What is expected :: Transcribe the listing exactly; drop the images.

╔══

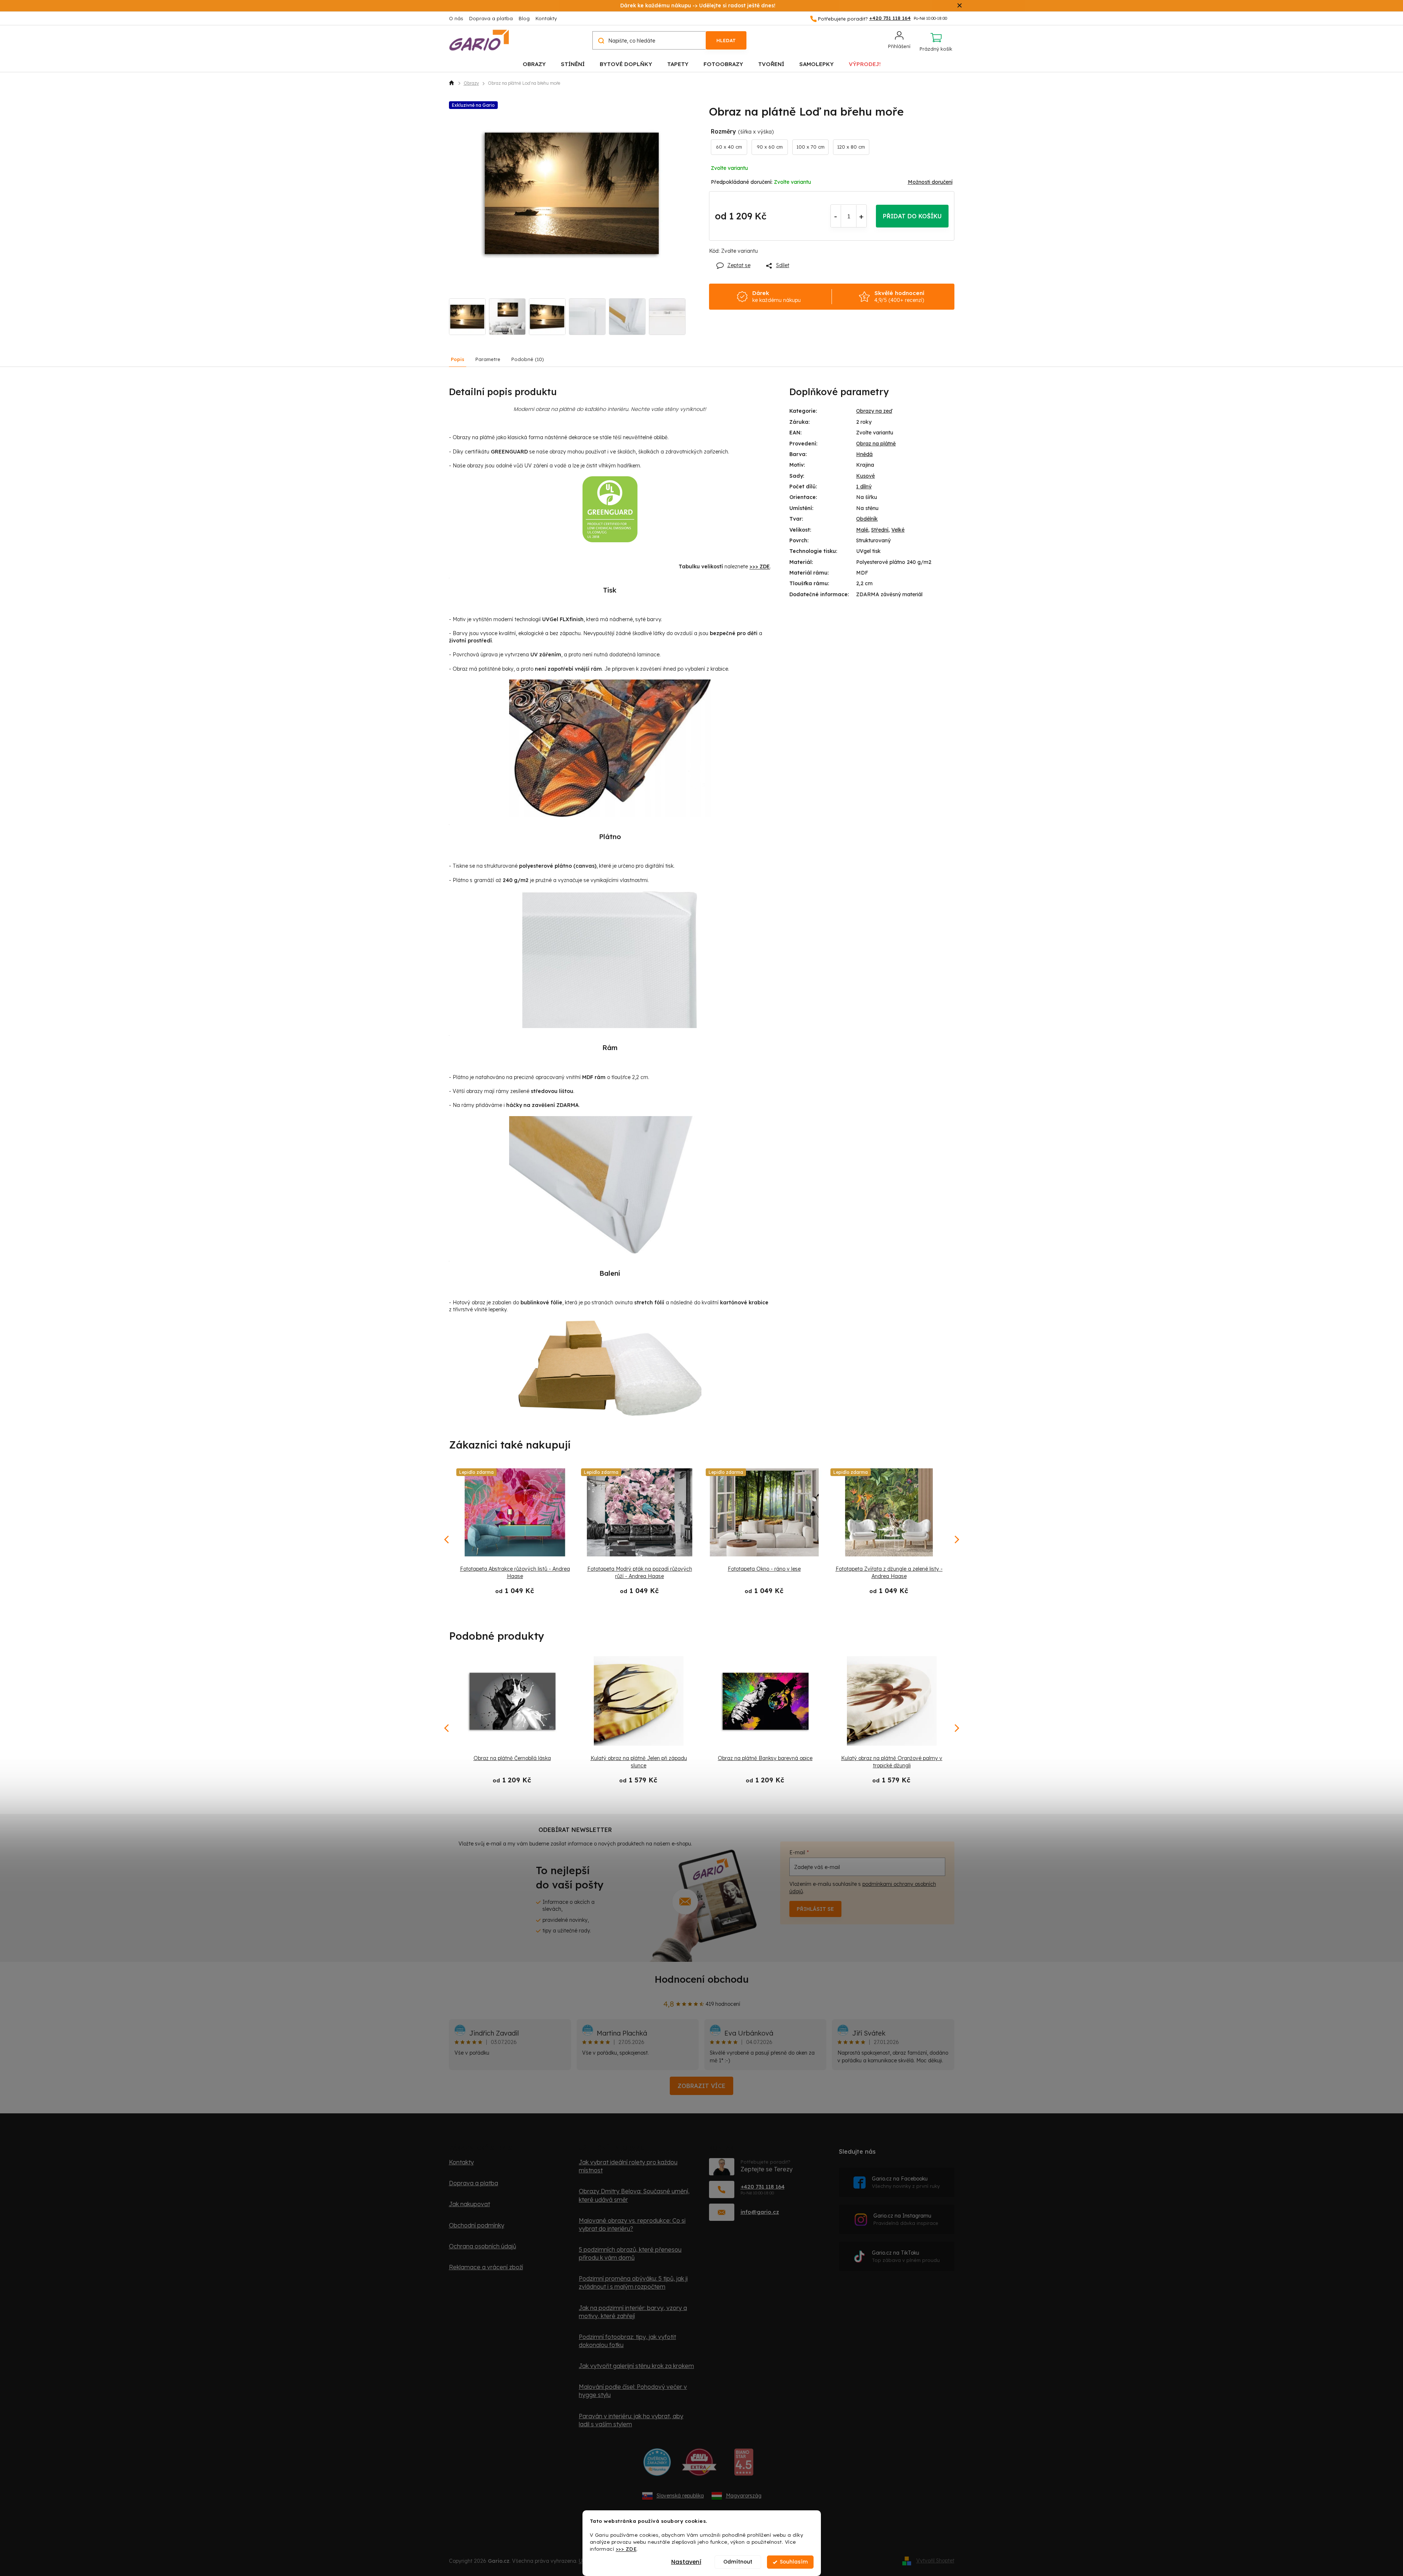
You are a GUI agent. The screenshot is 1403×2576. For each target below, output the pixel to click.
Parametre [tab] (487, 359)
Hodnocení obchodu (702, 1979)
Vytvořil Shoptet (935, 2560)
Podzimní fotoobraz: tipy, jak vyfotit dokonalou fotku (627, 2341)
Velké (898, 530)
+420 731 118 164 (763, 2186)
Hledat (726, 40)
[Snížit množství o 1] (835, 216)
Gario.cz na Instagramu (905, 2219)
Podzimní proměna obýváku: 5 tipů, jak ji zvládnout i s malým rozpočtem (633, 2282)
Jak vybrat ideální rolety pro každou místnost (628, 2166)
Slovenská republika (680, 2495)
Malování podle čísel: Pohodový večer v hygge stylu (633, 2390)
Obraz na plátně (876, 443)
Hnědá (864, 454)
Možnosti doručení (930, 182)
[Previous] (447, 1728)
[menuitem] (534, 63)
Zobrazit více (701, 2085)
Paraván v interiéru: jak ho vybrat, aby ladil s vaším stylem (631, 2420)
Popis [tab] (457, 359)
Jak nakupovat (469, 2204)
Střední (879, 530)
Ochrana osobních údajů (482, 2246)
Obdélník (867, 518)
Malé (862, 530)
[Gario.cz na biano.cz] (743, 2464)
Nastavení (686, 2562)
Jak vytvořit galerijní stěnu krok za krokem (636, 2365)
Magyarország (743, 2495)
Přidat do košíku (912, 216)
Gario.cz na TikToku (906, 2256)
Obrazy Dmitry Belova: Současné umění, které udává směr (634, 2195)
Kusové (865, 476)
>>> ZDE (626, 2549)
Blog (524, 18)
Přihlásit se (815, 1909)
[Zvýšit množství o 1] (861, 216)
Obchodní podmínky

╚══

Expected output ::
You are a GUI agent. The screenshot is 1403×2576. For each target below, output the pixel to click.
Parametre [tab] (487, 359)
Hodnocení obchodu (702, 1979)
Vytvořil Shoptet (935, 2560)
Podzimní fotoobraz: tipy, jak vyfotit dokonalou fotku (627, 2341)
Velké (898, 530)
+420 731 118 164 (763, 2186)
Hledat (726, 40)
[Snížit množství o 1] (835, 216)
Gario.cz na Instagramu (905, 2219)
Podzimní proměna obýváku: 5 tipů, jak ji zvládnout i s malým rozpočtem (633, 2282)
Jak vybrat ideální rolety pro každou místnost (628, 2166)
Slovenská republika (680, 2495)
Malování podle čísel: Pohodový večer v hygge stylu (633, 2390)
Obraz na plátně (876, 443)
Hnědá (864, 454)
Možnosti doručení (930, 182)
[Previous] (447, 1728)
[menuitem] (534, 63)
Zobrazit více (701, 2085)
Paraván v interiéru: jak ho vybrat, aby ladil s vaším stylem (631, 2420)
Popis [tab] (457, 359)
Jak nakupovat (469, 2204)
Střední (879, 530)
Ochrana osobních údajů (482, 2246)
Obdélník (867, 518)
Malé (862, 530)
[Gario.cz na biano.cz] (743, 2464)
Nastavení (686, 2562)
Jak vytvořit galerijní stěnu krok za krokem (636, 2365)
Magyarország (743, 2495)
Přidat do košíku (912, 216)
Gario.cz na TikToku (906, 2256)
Obrazy Dmitry Belova: Současné umění, které udává směr (634, 2195)
Kusové (865, 476)
>>> ZDE (626, 2549)
Blog (524, 18)
Přihlásit se (815, 1909)
[Zvýšit množství o 1] (861, 216)
Obchodní podmínky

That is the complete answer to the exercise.